I composed this note to self (gist) on Friday 9 April 2021 with an early morning start with multiple subsequent revisions. The main guide that I am working with is "Heroku PGBackups" The lesser guide I also used was "Heroku Postgres import export".
There are two methods of backup data. The easy way is using Heroku's web GUI Dashboard.

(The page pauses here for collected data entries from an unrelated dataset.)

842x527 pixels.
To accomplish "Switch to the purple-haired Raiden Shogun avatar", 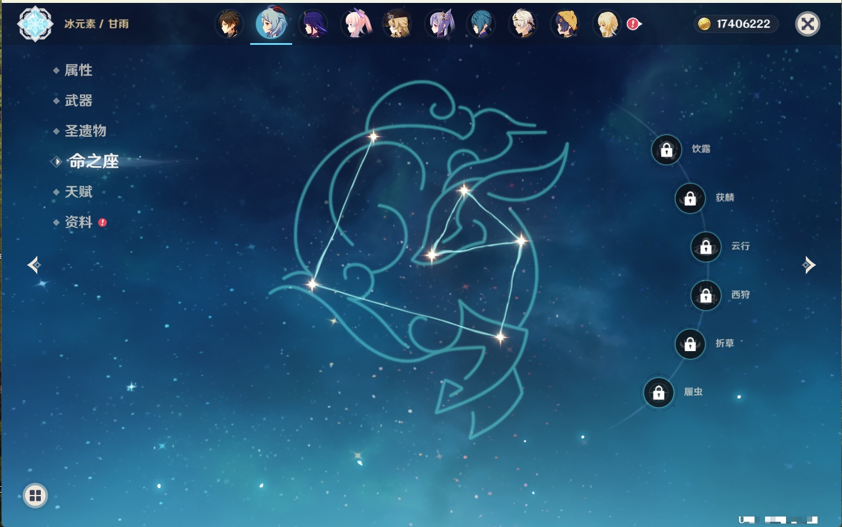I will [313, 24].
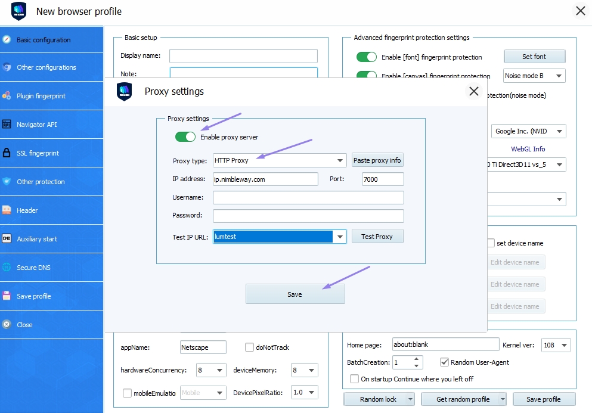592x413 pixels.
Task: Click the SSL fingerprint lock icon
Action: [7, 153]
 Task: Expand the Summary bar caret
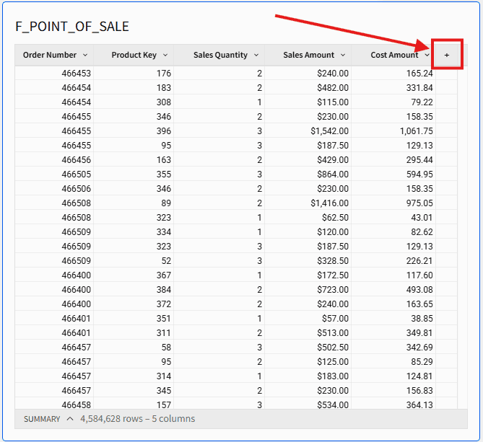point(70,419)
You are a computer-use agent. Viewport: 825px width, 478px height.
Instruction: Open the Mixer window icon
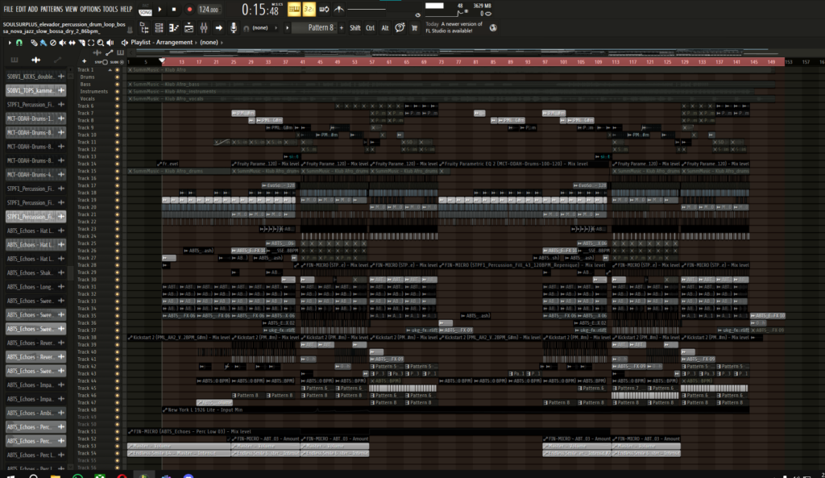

The hardway is via CLI.
Visit the location in my Heroku Dashboard for the NAVY Postgres instance. (I keep a copy of this image locally in my /home/<user>/Dropbox/bax/web/tarot_juicer_Heroku_AWS/NAVY-real-prod/ directory.) As you can see, all you need to do is click the purple: "Create Manual Backup" button and then click the white/purple "Download" button to the location on your local machine.
To duplicate or clone a Postgres instance, use:
$ heroku pg:backups:capture NAVY -a tarot-prod # grab 'real' content db
NAVY is the name of the silo which contains my ‘real’ prod content as of this writing but it may be different next time, so be careful.
To create a public (but ephemeral - valid for 1 hour) hyperlink to the db where b008 is the number as it appears at the very bottom of the output of the previous command.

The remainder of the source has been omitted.